--- START ---

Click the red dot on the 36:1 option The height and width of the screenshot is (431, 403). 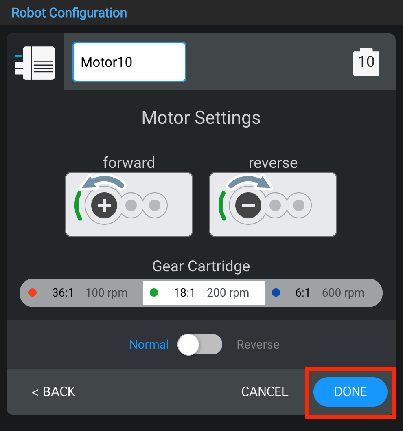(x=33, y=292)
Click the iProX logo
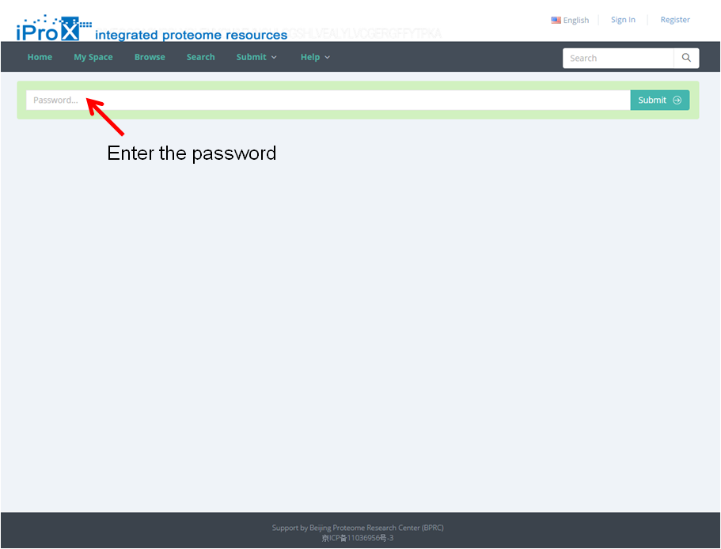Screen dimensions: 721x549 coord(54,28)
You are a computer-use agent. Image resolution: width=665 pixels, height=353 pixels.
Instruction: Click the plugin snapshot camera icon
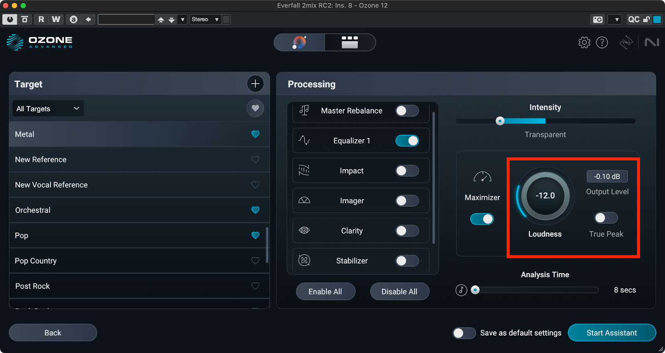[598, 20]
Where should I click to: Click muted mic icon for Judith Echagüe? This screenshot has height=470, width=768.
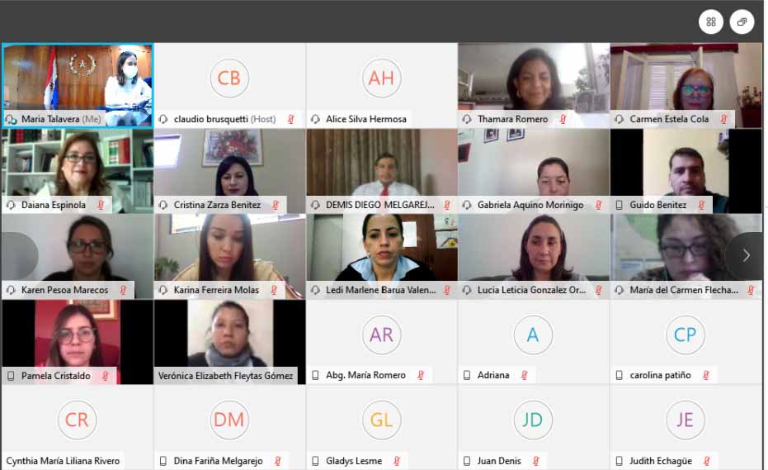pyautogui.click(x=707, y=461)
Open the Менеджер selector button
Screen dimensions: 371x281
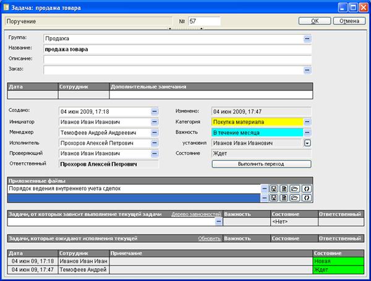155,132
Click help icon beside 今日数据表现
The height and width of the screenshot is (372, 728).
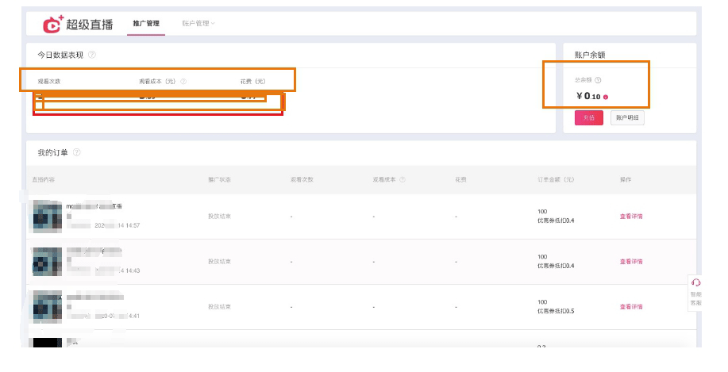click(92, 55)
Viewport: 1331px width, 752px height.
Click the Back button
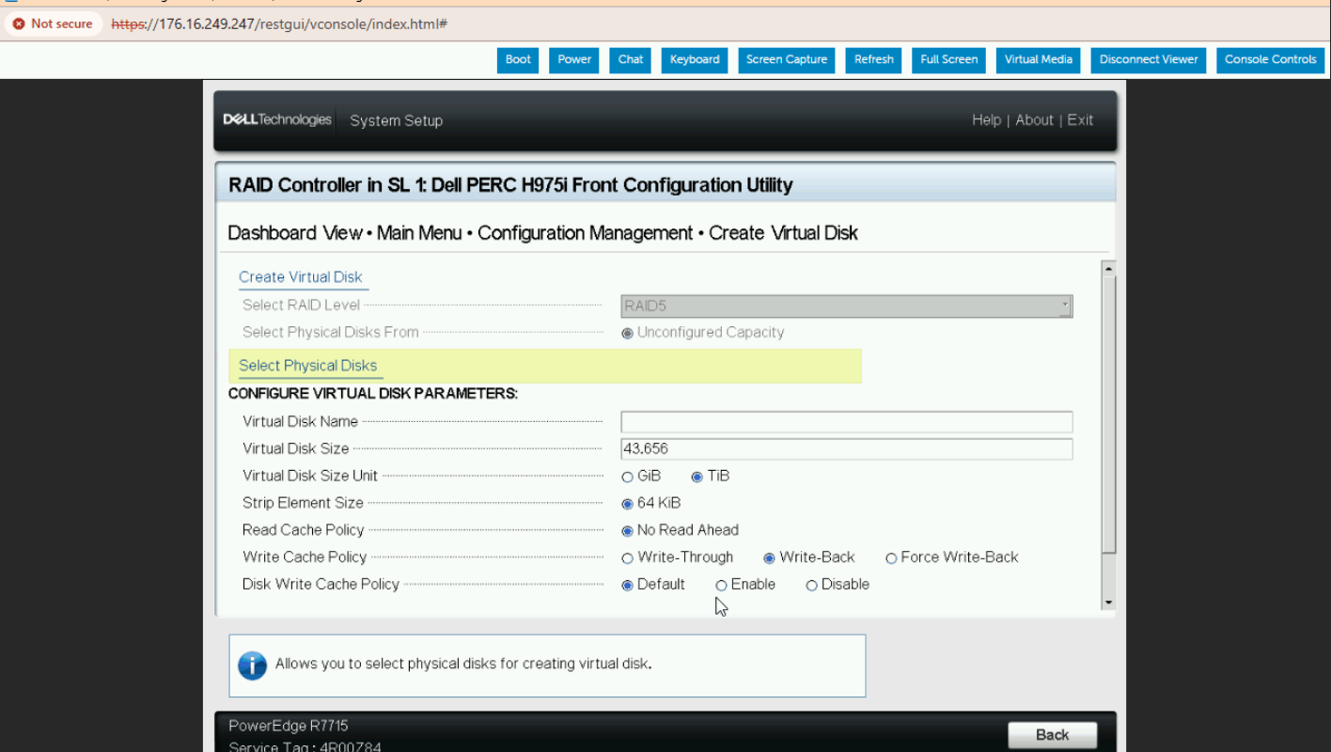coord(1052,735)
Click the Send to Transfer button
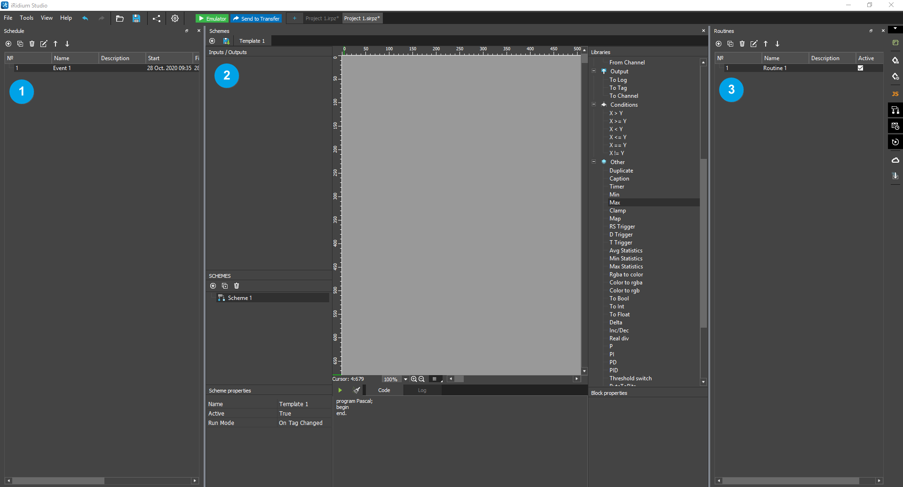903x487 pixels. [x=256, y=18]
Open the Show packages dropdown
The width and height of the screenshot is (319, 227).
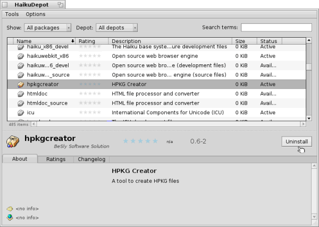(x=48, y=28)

--- END ---

Work to be completed: Output nothing except the lines from the one containing "Where should I" through the final line of the entries, repeated exactly and free of pictures.

Output for this exercise:
Where should I click to: Click muted mic icon for Judith Echagüe? This screenshot has height=470, width=768.
pyautogui.click(x=707, y=461)
Open the Менеджер selector button
Screen dimensions: 371x281
155,132
Click help icon beside 今日数据表现
The height and width of the screenshot is (372, 728).
click(92, 55)
Viewport: 1331px width, 752px height.
Click the Back button
coord(1052,735)
Click the Send to Transfer button
903x487 pixels. [x=256, y=18]
Open the Show packages dropdown
The width and height of the screenshot is (319, 227).
(x=48, y=28)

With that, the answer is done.